With the release of the 2017 Ethical Fashion Report, many companies have now had the chance to improve their working conditions. We talked to Industrie about their improved grade in this year’s survey.

The Ethical Fashion Report was created by the Baptist World Aid Australia after the 2013 Rana Plaza factory collapse in Bangladesh, which claimed the lives of 1,134 garment workers.

Industrie Clothing Party LTD is an Australian owned clothing brand which was founded in 1999, the brand has operations in 121 locations, including three select New Zealand stand-alone stores.

Industrie was invited into the survey in 2015 and due to communication issues did not participate, to which it was scored an F by default.

In 2016 Industrie had its first involvement with the survey, scoring a B-, which even for the 2016 report was above the global average grade of C.

This year, the grades were determined by four key factors, policies, knowing the suppliers, auditing and supplier relations, and worker empowerment. Each grade equaled out to give an average score.

For these factors, Industrie scored an A+ for policy, A- for suppliers, B- for auditing and C+ for worker empowerment.

The average grade received for the brand was a B+, a whole score higher than the global average of C+ for 2016. The average grade for New Zealand owned companies was a B+.

Inside the Industrie Factory

Rebecca Goddard, menswear head of production and ethical compliance for Industrie, says this year the company has put more focus on transparency and tracing to the source.

“[We] care about where our products are manufactured, by who and in what environment. Our philosophy and priority are to build a trustworthy and long-term ethical relationship with our suppliers,” says Goddard.

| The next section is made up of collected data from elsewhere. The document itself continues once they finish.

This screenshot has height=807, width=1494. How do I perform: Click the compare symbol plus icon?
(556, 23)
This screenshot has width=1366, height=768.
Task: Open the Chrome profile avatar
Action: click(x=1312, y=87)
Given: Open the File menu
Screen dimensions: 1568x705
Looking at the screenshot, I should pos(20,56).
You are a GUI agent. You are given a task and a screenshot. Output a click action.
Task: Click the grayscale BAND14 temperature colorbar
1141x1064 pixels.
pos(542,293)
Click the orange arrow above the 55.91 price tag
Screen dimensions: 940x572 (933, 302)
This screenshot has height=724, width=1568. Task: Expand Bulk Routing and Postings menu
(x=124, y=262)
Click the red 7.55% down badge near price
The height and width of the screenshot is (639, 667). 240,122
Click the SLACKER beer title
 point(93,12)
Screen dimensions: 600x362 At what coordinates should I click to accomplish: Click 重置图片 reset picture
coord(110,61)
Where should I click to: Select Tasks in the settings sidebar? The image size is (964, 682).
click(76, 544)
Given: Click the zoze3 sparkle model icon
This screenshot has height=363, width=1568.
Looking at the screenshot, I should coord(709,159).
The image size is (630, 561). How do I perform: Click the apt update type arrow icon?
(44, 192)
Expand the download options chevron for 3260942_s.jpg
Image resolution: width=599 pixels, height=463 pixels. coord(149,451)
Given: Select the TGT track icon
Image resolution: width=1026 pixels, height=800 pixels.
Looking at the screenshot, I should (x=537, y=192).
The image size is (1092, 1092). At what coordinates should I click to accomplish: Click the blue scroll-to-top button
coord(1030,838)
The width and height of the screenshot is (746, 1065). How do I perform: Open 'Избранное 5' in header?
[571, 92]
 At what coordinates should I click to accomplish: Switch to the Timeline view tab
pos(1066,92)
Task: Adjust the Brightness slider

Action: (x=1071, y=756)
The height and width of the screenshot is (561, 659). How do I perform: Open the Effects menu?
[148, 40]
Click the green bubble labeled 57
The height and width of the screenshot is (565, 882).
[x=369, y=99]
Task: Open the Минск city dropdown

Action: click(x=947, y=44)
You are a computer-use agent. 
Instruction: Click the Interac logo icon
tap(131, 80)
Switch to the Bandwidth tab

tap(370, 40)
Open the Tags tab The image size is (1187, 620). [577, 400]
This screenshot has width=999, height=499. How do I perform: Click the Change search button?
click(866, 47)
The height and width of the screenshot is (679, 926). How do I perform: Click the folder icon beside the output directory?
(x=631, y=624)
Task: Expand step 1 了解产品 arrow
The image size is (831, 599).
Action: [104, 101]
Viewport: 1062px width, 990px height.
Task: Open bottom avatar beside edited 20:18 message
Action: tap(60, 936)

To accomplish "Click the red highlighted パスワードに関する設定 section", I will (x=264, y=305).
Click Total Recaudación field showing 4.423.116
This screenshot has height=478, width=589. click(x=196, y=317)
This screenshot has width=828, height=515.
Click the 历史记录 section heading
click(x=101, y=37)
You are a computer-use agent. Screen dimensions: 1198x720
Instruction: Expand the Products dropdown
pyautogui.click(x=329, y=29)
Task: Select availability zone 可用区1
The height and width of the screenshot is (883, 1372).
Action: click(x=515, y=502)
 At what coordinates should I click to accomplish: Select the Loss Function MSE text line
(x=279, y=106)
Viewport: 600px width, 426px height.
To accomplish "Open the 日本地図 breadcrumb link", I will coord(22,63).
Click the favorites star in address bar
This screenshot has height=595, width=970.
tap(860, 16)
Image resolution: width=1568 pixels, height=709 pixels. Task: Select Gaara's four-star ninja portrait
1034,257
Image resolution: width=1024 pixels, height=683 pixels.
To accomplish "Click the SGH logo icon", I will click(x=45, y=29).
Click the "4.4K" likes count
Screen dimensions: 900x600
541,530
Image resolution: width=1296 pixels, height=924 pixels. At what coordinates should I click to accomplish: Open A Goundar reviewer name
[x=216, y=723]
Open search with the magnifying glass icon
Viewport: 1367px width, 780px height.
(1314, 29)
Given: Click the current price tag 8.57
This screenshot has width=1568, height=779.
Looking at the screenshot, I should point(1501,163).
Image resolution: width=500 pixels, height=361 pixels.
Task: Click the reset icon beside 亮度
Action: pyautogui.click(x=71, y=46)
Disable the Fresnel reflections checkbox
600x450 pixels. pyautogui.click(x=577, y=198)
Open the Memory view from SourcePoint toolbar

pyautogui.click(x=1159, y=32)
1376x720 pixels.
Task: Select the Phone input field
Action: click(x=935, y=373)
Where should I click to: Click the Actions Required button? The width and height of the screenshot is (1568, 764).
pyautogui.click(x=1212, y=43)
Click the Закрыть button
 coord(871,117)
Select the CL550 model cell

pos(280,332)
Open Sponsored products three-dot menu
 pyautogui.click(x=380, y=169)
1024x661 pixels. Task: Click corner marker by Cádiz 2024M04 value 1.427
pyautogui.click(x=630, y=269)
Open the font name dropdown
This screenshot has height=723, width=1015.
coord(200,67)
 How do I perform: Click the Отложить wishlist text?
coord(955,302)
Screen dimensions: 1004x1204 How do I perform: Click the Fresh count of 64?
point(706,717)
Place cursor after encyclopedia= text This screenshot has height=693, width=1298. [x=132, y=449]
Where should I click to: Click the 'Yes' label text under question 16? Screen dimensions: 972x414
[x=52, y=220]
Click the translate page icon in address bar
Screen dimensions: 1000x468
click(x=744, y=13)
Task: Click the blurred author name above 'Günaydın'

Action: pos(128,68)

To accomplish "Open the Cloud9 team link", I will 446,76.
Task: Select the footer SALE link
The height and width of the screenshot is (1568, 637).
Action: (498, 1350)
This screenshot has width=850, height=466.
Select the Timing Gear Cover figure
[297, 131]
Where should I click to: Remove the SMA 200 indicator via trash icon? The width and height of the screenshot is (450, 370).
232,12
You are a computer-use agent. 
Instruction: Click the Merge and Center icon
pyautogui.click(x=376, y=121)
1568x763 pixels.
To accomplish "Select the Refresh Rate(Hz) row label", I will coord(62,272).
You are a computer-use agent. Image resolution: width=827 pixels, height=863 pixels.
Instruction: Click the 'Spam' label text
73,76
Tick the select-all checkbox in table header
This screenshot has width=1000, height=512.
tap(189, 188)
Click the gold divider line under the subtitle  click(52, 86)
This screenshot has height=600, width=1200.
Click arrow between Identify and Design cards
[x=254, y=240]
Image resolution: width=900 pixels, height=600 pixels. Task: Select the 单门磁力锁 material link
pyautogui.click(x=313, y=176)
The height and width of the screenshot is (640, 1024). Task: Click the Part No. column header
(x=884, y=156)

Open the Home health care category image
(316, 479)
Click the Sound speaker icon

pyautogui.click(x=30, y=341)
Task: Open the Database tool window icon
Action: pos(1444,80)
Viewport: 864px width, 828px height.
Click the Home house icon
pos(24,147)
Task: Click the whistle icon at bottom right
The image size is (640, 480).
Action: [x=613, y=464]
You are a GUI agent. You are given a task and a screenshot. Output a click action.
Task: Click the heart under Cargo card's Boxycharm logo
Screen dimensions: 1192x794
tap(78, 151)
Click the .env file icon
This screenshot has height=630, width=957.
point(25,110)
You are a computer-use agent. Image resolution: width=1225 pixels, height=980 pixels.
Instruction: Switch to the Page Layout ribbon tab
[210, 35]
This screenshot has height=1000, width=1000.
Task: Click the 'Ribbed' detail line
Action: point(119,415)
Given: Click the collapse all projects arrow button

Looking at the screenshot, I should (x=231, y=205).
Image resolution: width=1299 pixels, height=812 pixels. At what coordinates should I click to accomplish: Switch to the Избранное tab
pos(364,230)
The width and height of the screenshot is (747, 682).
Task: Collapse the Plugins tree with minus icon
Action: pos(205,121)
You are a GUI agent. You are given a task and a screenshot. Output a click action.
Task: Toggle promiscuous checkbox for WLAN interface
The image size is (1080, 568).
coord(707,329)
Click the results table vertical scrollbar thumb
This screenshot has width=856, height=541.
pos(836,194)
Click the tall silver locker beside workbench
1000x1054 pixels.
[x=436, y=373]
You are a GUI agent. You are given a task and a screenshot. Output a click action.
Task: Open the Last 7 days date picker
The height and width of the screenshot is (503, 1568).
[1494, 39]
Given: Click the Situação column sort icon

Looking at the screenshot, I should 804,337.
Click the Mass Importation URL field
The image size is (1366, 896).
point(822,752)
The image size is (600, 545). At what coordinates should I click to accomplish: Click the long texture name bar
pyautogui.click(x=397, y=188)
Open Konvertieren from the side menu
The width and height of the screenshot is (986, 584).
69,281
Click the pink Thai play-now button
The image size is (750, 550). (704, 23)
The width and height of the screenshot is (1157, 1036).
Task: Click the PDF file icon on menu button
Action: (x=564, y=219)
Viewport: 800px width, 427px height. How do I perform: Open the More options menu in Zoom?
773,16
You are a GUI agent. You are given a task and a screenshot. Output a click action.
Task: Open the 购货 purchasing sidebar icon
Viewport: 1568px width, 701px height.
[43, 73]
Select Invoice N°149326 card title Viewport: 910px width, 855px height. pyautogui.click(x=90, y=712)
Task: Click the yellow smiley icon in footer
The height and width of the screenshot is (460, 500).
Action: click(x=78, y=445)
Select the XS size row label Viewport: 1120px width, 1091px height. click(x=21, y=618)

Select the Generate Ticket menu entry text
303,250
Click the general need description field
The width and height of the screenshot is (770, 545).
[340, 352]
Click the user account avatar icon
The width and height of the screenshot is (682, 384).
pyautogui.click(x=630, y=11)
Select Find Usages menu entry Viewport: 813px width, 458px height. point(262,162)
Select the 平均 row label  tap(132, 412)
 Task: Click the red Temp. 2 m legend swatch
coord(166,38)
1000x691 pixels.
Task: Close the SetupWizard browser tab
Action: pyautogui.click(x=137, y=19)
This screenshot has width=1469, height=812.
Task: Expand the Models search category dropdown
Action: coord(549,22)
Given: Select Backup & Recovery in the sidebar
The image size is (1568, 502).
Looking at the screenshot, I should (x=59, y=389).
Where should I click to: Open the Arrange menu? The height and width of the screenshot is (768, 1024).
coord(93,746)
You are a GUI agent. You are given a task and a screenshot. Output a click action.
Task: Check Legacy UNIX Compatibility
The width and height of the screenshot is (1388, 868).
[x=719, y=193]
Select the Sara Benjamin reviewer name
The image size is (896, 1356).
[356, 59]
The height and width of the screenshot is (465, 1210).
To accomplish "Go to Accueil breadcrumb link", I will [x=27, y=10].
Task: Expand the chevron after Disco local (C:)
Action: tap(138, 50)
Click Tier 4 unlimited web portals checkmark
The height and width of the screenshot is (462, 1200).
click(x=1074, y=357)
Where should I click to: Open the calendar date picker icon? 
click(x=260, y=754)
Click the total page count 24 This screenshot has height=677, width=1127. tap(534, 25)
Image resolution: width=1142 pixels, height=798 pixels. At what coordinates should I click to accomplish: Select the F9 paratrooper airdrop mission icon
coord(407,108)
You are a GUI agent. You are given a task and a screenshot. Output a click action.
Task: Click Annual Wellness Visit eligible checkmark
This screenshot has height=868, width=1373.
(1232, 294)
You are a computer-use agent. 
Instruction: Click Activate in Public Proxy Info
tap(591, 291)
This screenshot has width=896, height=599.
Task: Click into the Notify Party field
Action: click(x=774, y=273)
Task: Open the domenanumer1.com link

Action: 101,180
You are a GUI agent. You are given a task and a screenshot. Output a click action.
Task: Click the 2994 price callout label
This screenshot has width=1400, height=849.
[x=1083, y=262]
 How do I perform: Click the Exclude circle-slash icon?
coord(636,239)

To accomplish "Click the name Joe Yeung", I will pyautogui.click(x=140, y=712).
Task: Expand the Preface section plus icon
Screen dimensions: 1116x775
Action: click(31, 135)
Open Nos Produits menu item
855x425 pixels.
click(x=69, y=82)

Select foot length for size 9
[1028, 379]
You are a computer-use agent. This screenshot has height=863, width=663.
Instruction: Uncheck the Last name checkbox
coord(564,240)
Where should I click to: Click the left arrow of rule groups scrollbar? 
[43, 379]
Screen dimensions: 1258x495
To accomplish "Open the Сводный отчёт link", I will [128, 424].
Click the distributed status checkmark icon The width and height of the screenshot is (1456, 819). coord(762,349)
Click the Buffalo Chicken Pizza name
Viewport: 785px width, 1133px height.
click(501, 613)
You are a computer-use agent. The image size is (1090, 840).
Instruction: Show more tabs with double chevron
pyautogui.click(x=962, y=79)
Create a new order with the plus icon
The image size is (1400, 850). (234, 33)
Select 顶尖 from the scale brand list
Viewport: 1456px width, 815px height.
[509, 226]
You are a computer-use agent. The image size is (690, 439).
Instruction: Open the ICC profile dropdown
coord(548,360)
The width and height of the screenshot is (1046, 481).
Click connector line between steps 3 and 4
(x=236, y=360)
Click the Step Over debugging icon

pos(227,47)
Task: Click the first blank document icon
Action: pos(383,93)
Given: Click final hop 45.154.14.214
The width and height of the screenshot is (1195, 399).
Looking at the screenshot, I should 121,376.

“This ensures continuity of the quality, look, and delivery of our products whilst maintaining a visible supply chain.”

In the report, a lot of companies’ grades were brought down because of worker empowerment. Which measured how workers are empowered to have their voice heard in the supply chain through trade unions, collective bargaining agreements, and grievance mechanisms.

The average grade for that was a C. Industrie scored just above with a C+.

But while that was the lowest grade mark for the company, Goddard says the company is continuously aiming to, “positively contribute to the working conditions of the people making our products.”

Over Industries three-year involvement with the survey they have improved a good deal and according to Goddard will continue to improve as their partnership with Baptist World Aid grows.

“Industrie has always been committed to ethical sourcing and working with factories in partnership, the collaboration with Baptist World Aid and publishing of the Ethical Fashion Report allows Industrie to publicly demonstrate this commitment and benchmark the company’s efforts against international brands.”

Industrie also has a video dedicated to showing the public how their items are made. 

To further grow their ‘ethical score’ Industrie must focus on worker empowerment. Which involves the addition of more worker support from all aspects of the supply chain.

Goddard says that for the coming year the company is looking to improve its grade through “worker empowerment and continue tracing and increased auditing back to the raw materials source.”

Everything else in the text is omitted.